Problem description -
Nothing but the lines from the one with "At what coordinates" through the end of the material should be retyped, word for word and without pictures.
——————————
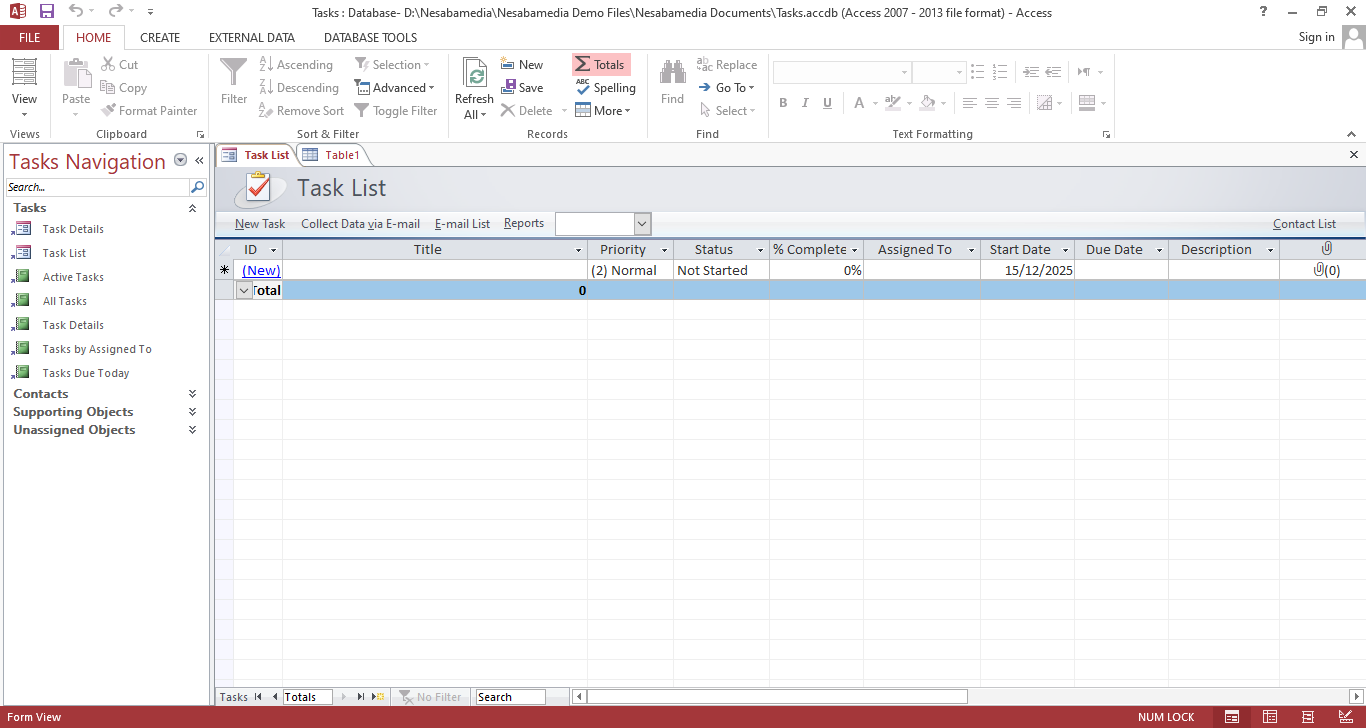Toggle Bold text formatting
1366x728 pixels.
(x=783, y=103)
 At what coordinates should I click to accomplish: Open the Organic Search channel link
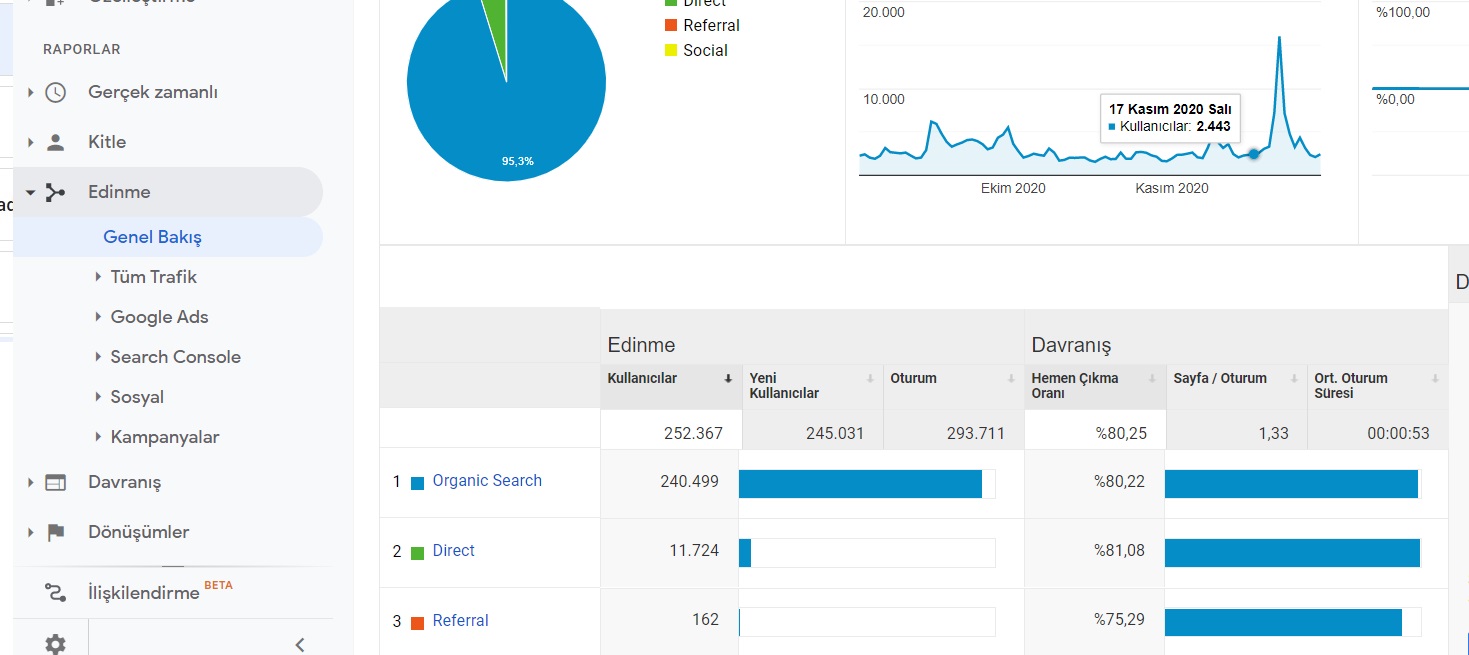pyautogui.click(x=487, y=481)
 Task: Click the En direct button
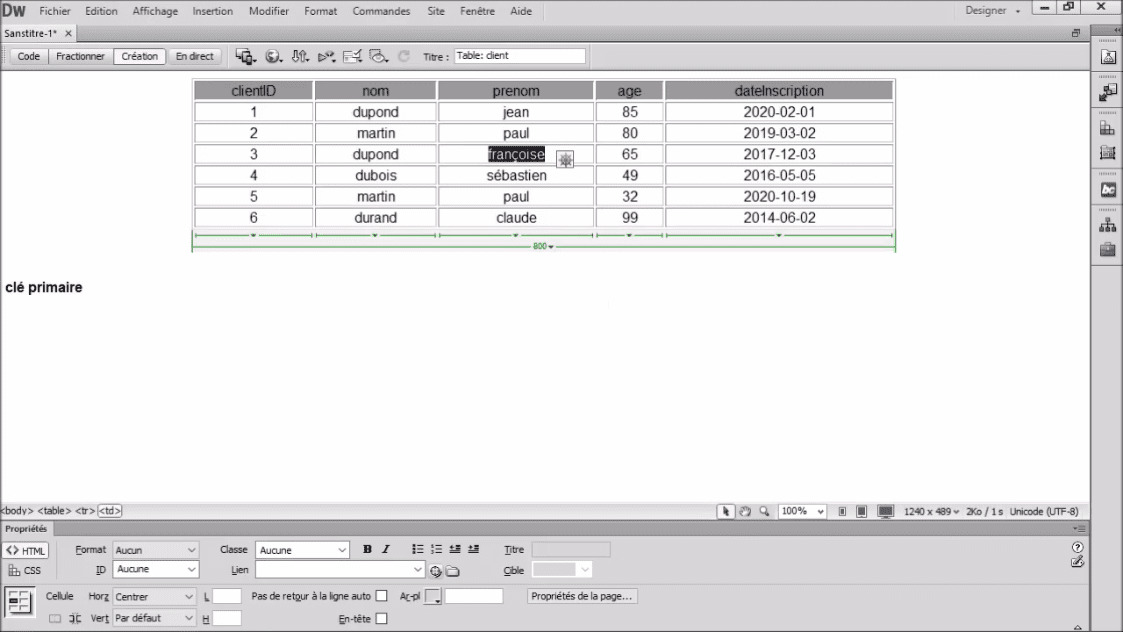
——————————
Result for this exercise -
 At what coordinates should I click to accomplish: Open the Organic Search channel link
pyautogui.click(x=487, y=481)
 Task: Click the En direct button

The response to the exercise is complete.